Nothing more could be done. The Germans or the English would have to tend their own casualties. Bezarin forcefully shut his mind to the suffering around him. But a part of him felt as though he were the lone occupant of a fragile boat in the middle of a storm at sea. All a man could do was hang on.
He moved along his disordered line of vehicles, shouting at officers and men to mount up, to regroup their platoons. He screamed and cursed at them all until his voice began to fail, and even then he forced the mingled commands and obscenities out of his raw throat. He sensed that the only way to hold his dwindling unit together was by sheer force of will.
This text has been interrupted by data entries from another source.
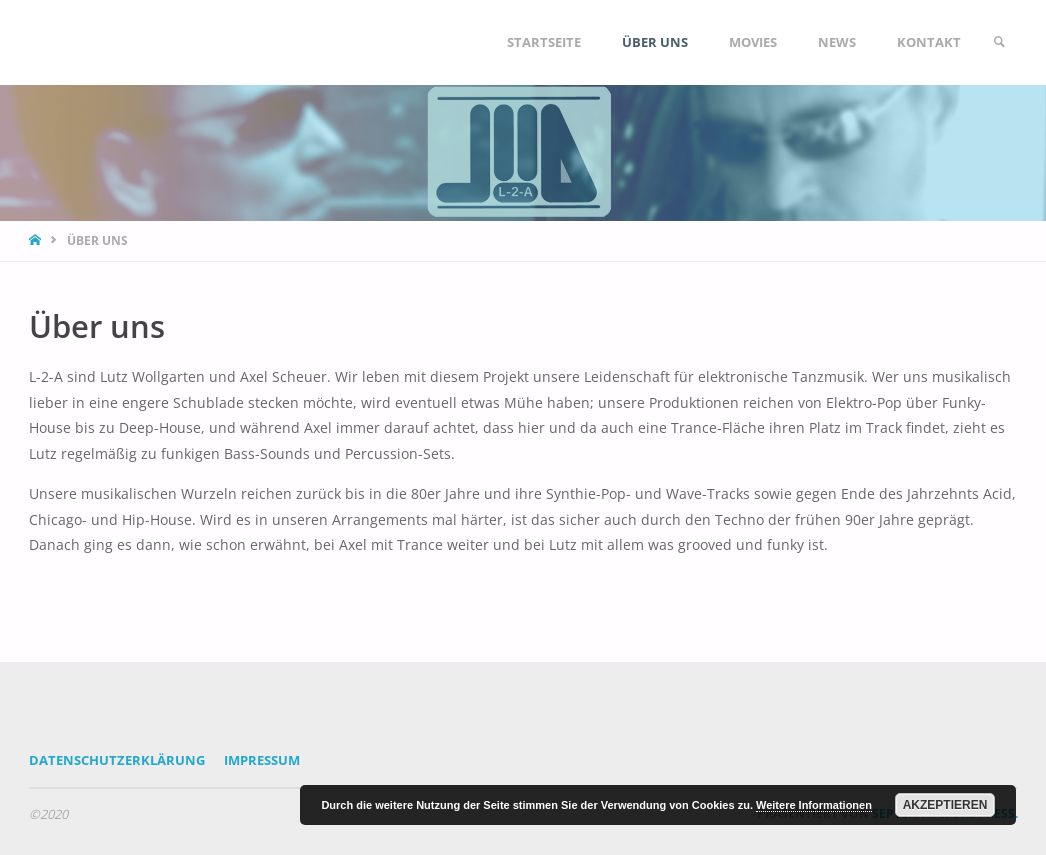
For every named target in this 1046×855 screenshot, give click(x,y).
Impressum (262, 760)
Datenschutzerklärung (117, 760)
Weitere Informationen (814, 805)
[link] (999, 42)
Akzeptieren (945, 805)
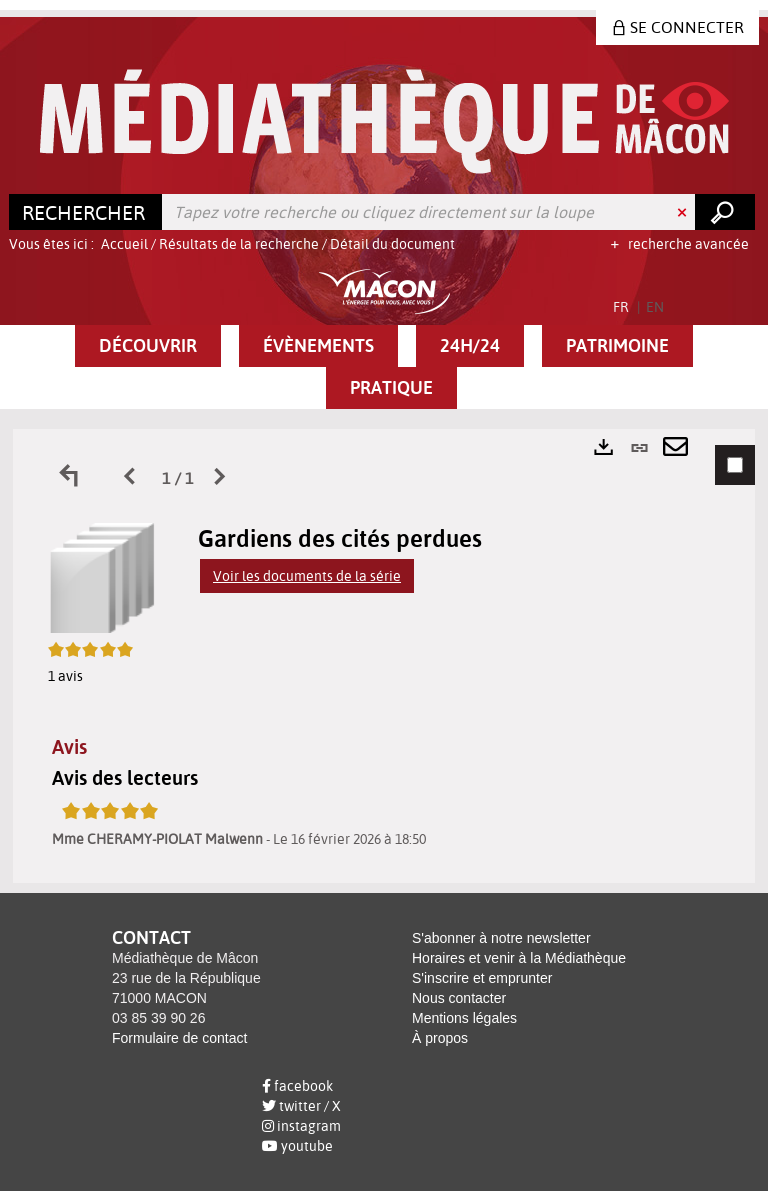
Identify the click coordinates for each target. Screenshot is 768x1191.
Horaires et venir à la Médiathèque (519, 958)
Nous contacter (459, 998)
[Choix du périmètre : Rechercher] (86, 212)
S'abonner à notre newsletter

The unit pulled together. The vehicles had a battered, overloaded look, a caravan of military gypsies. Camouflage nets trailed over decks, and stowage boxes had been torn open. Vehicle fenders had twisted into chaotic shapes, and cartridge casings littered every flat surface on the infantry fighting vehicles. The self-propelled guns worked their way down from the ridge, and, at Bezarin's wave, the little column began to move again. He had heard nothing from Dagliev's advance element, but he contented himself with the thought that he had told the company commander to use the radio only to warn of trouble ahead. He took the quiet as a positive sign.
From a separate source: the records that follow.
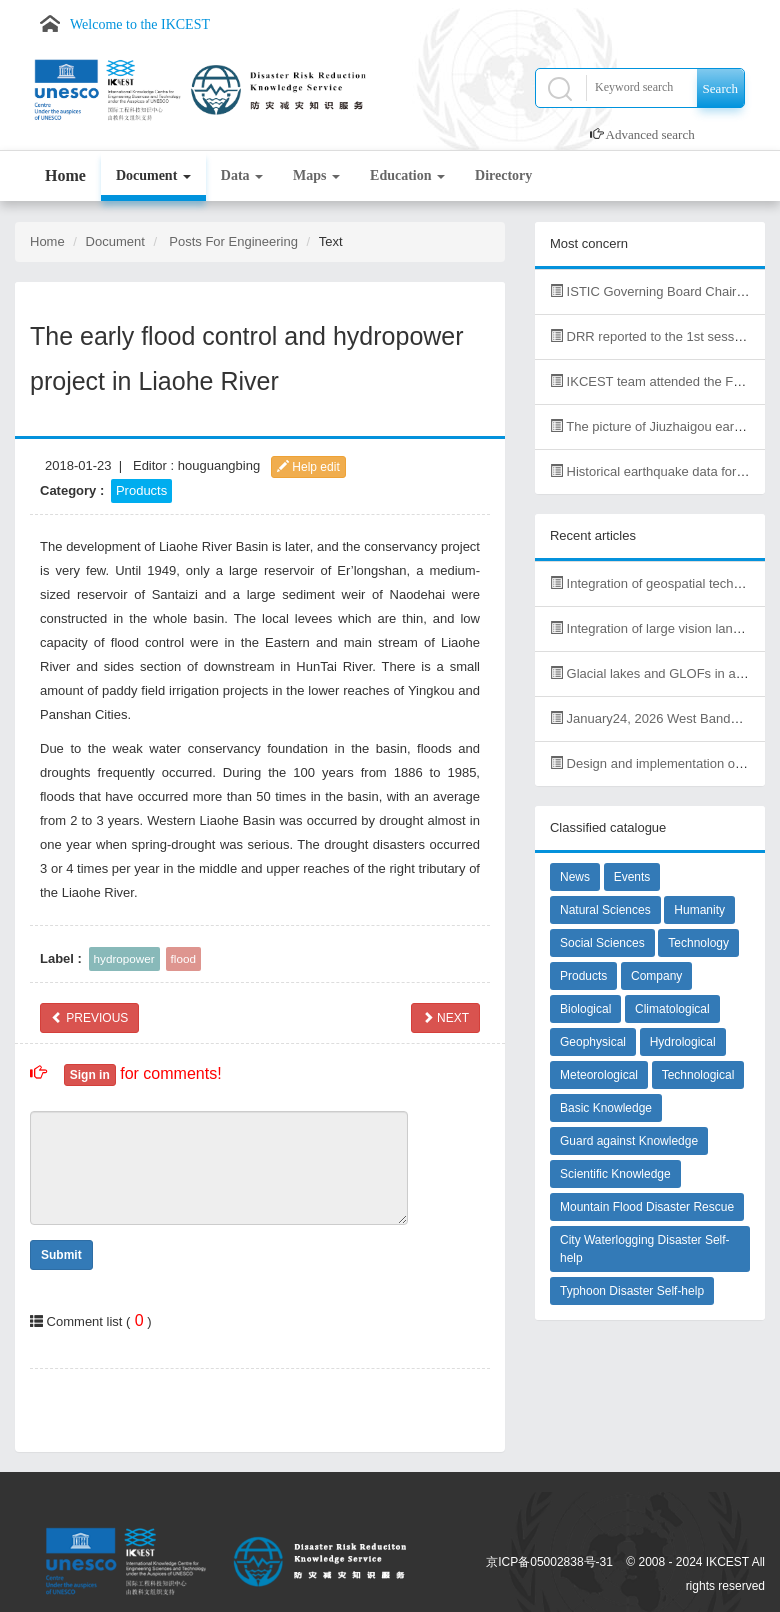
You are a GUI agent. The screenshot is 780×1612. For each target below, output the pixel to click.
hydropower (124, 958)
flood (183, 958)
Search (720, 88)
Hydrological (683, 1042)
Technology (698, 943)
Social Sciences (602, 943)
Bezarin had directed that the vehicles maintain twenty-meter intervals, but the difficulty of moving along the refugee column soon squeezed that distance down to an average of less than ten meters. He allowed the crowding as long as they marched immediately beside the panic-stricken traffic, sensing that his enemy would not stage an air attack against his column as long as it hugged living refugees. Besides, he did not want to lose control of a single vehicle.